ERFORDERLICHE ARBEITEN |
a) Nenne alle Personen, die in der Theaterkritik mit Vor- und Nachnamen erwähnt werden.
b) Prüfe anhand der Theaterkritik, ob die folgenden Aussagen zutreffen, und belege jede Antwort mit einem wörtlichen Zitat: (i) Schlingensief proklamiert seine „Aktion 18“ im Stadttheater von Duisburg. (ii) Die Parole „Tötet Helmut Kohl!“ auf der Documenta liegt zehn Jahre zurück. (iii) „Apocalipse 1,11“ wird in einem Gefängnis in Köln gespielt.
c) Gib den Abschnitt der Theaterkritik von „Man muss sich“ bis einschließlich „Krawallbrüder im Geiste?“ unverändert aus.

ANGEZEIGTER TEXT |
——

Man muss sich entscheiden. Vielleicht wären wir am Sonntagabend lieber nicht nach Duisburg gefahren. Dort proklamiert Christoph Schlingensief im Stadttheater seine „Aktion 18“ zum Bundestagswahlkampf. Schlingensief haben wir satt. Aber dann siegt doch die Neugier, der Aktualitätswahn. Schlingensief knöpft sich Möllemann vor. Den haben wir noch viel satter. Treffen sich da nicht zwei Quassel- und Krawallbrüder im Geiste?

An der Rampe stehen, mit Blumenschmuck, zwei große Portraits: der FDP-Alleinunterhalter Jürgen W. Möllemann und Robert Steinhäuser, der Amokläufer von Erfurt. Schlingensief hat hier ein Heimspiel im Ruhrgebiet. Er tobt wie ein Voodoo-Schweinepriester mit elektrisiertem Haarschopf durch den Aufbau seiner Berliner Allzweck-Show „Quiz 3000“. Immer wieder schlägt er auf Möllemann ein. Umarmt das Konterfei von Steinhäuser („mein Schatz“). Zerhackt ein Scharon-Foto. Rappt: „Euthanasie für alle! Islam ist Scheiße! Ich bin schwul!“ und „Tötet Möllemann!“

Da kann man sich das Passende heraussuchen. Die Freaks, die musizierende Behinderten-Combo, ist auch wieder dabei. Cem Özdemir (der echte Grünen-Politiker) assistiert beim Idioten-Quiz. Ach ja: Fünf Jahre ist es schon wieder her, dass Schlingensief auf der Documenta in Kassel die Parole „Tötet Helmut Kohl!“ ausgab. Jetzt Möllemann. Doch diesmal hat der surreale Schrei etwas Selbstmörderisches. Wir müssen unser Kommen doch nicht bereuen. Denn es ist endgültig heraus: Schlingensief ist der Möllemann des Kulturbetriebs!

Am Nachmittag waren wir im Gefängnis. Die Gruppe Teatro da Vertigem aus Sao Paulo spielt in der JVA Köln-Ossendorf „Apocalipse 1,11“, ein brasilianisches Gesellschaftspanorama nach der biblischen Offenbarung des Johannes, zum Mit-Laufen und Mit-Leiden. Wir werden von martialischen Theatersoldaten durch Versorgungskeller, durch endlose, dunkle Gänge gehetzt und gebrüllt. Infernalischer Wabersound, überall liegen Theaterleichen, im Kinosaal des Gefängnisses haben die Brasilianer einen Nachtclub eingerichtet, das „Neue Jerusalem“. Babilonia, die große Hure, und ein Transvestiten-Teufel führen das Kommando im Tempel der brasilianischen Demokratie, die sich aus Korruption, Gewalt und einem irren religiösen Synkretismus speist. Ein Ureinwohner-Pärchen fickt auf offener Szene, mit Kondom. Eine riesenbrüstige Frau im Rollstuhl, Opfer des brasilianischen Contergan-Skandals, brabbelt die Landesverfassung, wird vergewaltigt. Am Ende steigt in der Gefängniskirche das Jüngste Gericht, mit Folterszenen, der Richter, Gott, erhängt sich.

——

DATENAUSZUG |
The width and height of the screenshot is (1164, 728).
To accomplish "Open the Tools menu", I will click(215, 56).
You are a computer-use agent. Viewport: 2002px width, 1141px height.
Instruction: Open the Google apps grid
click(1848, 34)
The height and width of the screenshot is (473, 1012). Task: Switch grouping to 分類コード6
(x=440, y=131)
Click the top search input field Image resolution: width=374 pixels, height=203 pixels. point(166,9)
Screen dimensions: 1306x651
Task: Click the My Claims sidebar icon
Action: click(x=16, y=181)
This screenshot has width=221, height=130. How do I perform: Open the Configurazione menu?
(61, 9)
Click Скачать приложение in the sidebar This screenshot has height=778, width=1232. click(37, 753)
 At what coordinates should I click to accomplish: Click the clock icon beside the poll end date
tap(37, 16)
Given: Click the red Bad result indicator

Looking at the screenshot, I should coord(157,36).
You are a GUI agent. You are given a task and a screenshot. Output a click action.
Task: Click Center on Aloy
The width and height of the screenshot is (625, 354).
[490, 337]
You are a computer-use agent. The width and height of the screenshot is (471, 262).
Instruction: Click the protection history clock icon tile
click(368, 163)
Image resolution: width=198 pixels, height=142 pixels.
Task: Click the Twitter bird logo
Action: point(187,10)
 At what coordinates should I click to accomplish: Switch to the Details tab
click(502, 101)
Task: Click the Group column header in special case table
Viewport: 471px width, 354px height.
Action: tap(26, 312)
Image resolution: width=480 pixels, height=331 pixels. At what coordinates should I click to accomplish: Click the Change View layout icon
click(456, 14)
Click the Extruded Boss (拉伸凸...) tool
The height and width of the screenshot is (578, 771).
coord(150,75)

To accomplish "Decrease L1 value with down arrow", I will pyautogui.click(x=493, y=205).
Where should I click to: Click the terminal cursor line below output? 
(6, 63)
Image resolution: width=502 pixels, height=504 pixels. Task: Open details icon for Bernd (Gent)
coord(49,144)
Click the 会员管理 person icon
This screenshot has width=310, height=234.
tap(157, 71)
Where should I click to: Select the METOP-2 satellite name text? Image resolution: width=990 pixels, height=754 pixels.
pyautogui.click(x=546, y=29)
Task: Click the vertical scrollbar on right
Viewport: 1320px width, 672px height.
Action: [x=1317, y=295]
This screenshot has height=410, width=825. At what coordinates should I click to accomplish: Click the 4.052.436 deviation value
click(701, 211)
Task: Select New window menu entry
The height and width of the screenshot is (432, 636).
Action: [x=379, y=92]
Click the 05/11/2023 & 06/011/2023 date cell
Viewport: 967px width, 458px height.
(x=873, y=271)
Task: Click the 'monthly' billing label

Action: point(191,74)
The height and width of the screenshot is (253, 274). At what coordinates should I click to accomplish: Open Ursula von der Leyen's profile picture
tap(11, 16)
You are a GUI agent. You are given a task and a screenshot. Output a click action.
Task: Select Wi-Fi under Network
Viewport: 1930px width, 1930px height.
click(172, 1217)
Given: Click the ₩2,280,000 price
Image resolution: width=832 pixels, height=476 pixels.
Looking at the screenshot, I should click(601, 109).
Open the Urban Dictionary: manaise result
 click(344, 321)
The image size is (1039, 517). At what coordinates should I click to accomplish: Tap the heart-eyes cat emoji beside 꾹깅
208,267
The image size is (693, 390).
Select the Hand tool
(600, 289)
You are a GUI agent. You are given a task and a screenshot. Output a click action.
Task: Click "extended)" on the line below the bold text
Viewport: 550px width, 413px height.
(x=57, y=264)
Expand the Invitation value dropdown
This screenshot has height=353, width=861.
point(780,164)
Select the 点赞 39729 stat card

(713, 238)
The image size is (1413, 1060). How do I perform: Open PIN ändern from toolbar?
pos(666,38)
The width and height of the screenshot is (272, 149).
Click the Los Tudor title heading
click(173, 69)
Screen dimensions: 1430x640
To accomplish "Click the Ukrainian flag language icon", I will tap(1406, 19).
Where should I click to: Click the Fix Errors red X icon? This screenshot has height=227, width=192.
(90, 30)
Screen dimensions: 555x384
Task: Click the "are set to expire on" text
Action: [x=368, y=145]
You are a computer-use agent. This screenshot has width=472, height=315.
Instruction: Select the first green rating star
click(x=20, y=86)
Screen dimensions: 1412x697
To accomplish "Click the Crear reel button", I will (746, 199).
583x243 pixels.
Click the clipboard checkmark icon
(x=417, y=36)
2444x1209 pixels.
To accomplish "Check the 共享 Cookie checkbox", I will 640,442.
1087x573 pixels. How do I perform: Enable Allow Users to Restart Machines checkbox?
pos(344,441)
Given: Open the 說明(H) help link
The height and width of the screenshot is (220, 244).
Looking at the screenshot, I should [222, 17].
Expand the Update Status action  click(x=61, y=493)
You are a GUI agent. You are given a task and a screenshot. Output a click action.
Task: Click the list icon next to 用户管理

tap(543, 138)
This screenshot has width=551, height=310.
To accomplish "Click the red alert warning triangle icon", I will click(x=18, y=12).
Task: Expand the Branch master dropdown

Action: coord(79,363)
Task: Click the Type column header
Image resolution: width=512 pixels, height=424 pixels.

——

AUFGABENLÖSUNGEN |
a) Christoph Schlingensief, Jürgen W. Möllemann, Robert Steinhäuser, Cem Özdemir, Helmut Kohl

b)
(i) Ja: „Dort proklamiert Christoph Schlingensief im Stadttheater seine „Aktion 18“ zum Bundestagswahlkampf.“
(ii) Nein: „Fünf Jahre ist es schon wieder her, dass Schlingensief auf der Documenta in Kassel die Parole „Tötet Helmut Kohl!“ ausgab.“
(iii) Ja: „Die Gruppe Teatro da Vertigem aus Sao Paulo spielt in der JVA Köln-Ossendorf „Apocalipse 1,11““

c)
Man muss sich entscheiden. Vielleicht wären wir am Sonntagabend lieber nicht nach Duisburg gefahren. Dort proklamiert Christoph Schlingensief im Stadttheater seine „Aktion 18“ zum Bundestagswahlkampf. Schlingensief haben wir satt. Aber dann siegt doch die Neugier, der Aktualitätswahn. Schlingensief knöpft sich Möllemann vor. Den haben wir noch viel satter. Treffen sich da nicht zwei Quassel- und Krawallbrüder im Geiste?